Across the beautiful sweep of bay we can see the famous landslip where a huge stretch of hillside slipped into the sea, exposing blue mudstone cliffs full of Jurassic age fossils. Charmouth, where our friends from Bulawayo live, is just around the headland. Fossils are a big theme in Lyme Regis, big ammonites are built into the sea walls, or sit on cottage windowsills – every other shop sells an array of fossils and even the street lamps are adorned with an ammonite motif.

The quaint pubs on the romantic seafront charge more for a pint than those at the top of the town’s steep main street. Many of the pubs sell ‘perry’ on tap – the modern version is called pear cider. Did you know that ‘Babycham’ (popular in the sixties & seventies) was actually sparkling perry?

Draft perry, delicious when made from special inedible varieties of pear

To our consternation, our idyllic flat is not suitable for receiving wireless internet signals. So we come to rely upon the pub over the road, which offers free WiFi in exchange for buying a coffee – or a pint. We frequent a table near the window, from where we observe the early season tourists determinedly wearing shorts above their pasty white legs, eating ice-creams in the chill sea breeze on the promenade. It’s all so very English.

Narrow street to the waterfront. Our flat windows in the building on the right.

We are once more welcomed with a braai and Zimbabwe-style fellowship when we visit with our friends from Bulawayo. Deracination has not been easy for them either, even when re-planted in an area of pretty landscapes, Enid-Blyton lifestyle and lack of inner-city badness. Their kids have had the best of the excellent education on offer and access to first-world facilities and culture. But the economy is flaccid and the majority of Brits seem to be equally soft in the middle. Jobs are scarce.
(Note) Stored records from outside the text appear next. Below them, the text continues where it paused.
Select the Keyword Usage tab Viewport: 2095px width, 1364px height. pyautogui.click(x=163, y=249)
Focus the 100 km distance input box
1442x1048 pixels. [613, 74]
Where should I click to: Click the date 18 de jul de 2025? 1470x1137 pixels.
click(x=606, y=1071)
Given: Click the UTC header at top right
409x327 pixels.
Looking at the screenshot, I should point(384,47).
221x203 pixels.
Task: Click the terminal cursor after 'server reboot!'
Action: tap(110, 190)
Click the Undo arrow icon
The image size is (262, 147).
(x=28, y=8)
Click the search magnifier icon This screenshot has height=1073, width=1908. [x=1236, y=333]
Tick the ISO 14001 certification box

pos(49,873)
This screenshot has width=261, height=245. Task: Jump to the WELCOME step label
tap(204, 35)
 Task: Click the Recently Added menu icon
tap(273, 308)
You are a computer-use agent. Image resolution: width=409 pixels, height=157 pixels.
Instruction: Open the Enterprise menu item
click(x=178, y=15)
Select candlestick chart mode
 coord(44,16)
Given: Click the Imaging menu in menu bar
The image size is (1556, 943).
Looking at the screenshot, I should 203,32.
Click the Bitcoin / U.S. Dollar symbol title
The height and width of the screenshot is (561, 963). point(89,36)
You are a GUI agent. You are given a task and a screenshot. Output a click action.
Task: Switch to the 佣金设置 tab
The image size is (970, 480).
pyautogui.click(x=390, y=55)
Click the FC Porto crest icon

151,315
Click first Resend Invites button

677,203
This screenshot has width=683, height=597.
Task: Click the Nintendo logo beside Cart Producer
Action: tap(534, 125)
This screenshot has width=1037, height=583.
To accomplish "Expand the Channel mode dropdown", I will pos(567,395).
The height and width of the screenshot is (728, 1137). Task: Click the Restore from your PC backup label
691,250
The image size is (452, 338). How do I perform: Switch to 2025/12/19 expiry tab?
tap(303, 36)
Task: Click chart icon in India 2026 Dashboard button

Discipline in schools has been replaced by ‘rights’ and a culture of entitlement has taken hold. The Brits complain constantly about everything and seem obsessed with soccer, celebrity gossip, and television. This happened to Rome before its imperial civilisation crumbled.

I wonder if other sets of foreigners who have settled in Britain have the same kinds of conversation? Or is it just an ex-Zimbabwean perception?